Uncertainty about the extent of the penalty that Deutsche Bank faces from the US authorities for a mis-selling scandal a decade ago has ensued almost 4% off the share price of Germany’s biggest bank.
The shares fell on last weekday after a frenzy of theorizing that John Cryan, chief executive of Deutsche Bank, would secure a deal with the US Department of Justice while at last week’s meeting of the International Monetary Fund in Washington.
But a report in Germany’s largest newspaper, Bild am Sonntag, that Cryan had failed to protect the settlement with the DoJ over the sale of residential mortgage-backed securities (RMBS) between 2005 and 2007 hit sentiment as the German stock market opened for trading.
The shares were off almost 4% at the open and were down 2.8% at EUR11.76 in mid-morning trading.
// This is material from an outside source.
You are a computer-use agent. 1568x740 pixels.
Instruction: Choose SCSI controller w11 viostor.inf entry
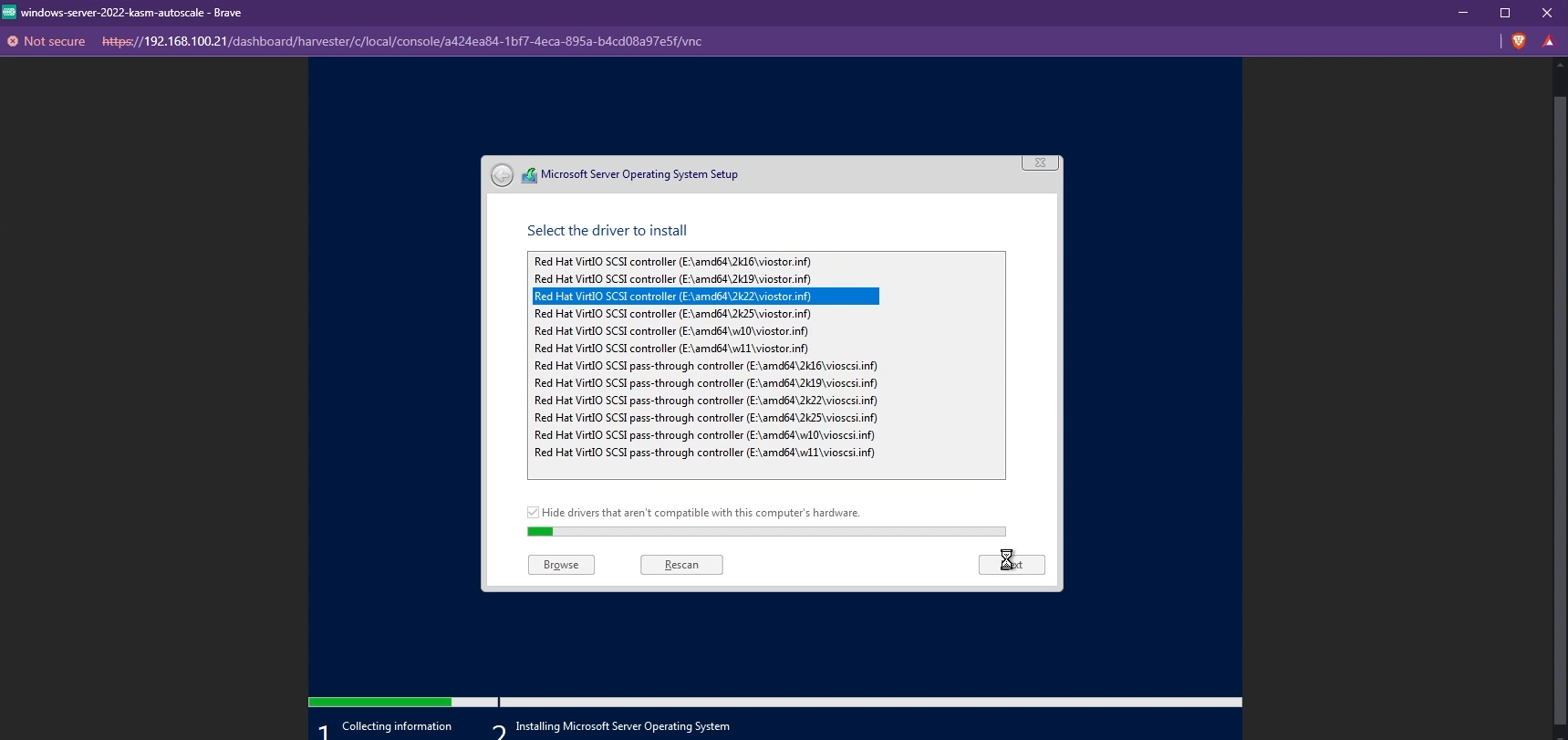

They had collapsed to 30-year lows last month and slipped below EUR10 amid fears that get around funds were reducing their business activities with the bank, which is Germany’s biggest with assets half the size of the domestic economy.
While Deutsche Bank has been under pressure on the stock market since the start of the year, the admission that the DoJ had suggested a USD14bn penalty for the RMBS scandal has caused the latest nosedive in its shares.
Deutsche Bank has explained it as an “opening position” and insisted it will not pay that sum. Cryan, a Briton who has been handling the bank since last year, has also been forced to maintain that he has not asked for German government’s help.
News agency Agence France-Presse had suggested the bank might be able to settle with the DoJ for USD 5.4bn.
Cryan has tried in the recent weeks to reassure the 100,000 staff, including about 9,000 in the UK. “Our bank has become subject to speculation. Ongoing rumors are causing significant swings in our stock price. It is our task now to prevent distorted perception from further interrupting our daily business,” he added.